Work task: The data below should be repeated exactly and in full.

START Material supplied

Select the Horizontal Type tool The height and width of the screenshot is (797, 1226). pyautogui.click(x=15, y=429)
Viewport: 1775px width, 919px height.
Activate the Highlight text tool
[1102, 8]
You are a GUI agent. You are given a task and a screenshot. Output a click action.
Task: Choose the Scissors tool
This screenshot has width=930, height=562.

END Material supplied

Answer section:
Select the Horizontal Type tool The height and width of the screenshot is (797, 1226). pyautogui.click(x=15, y=429)
Viewport: 1775px width, 919px height.
Activate the Highlight text tool
[1102, 8]
You are a GUI agent. You are given a task and a screenshot. Output a click action.
Task: Choose the Scissors tool
This screenshot has width=930, height=562.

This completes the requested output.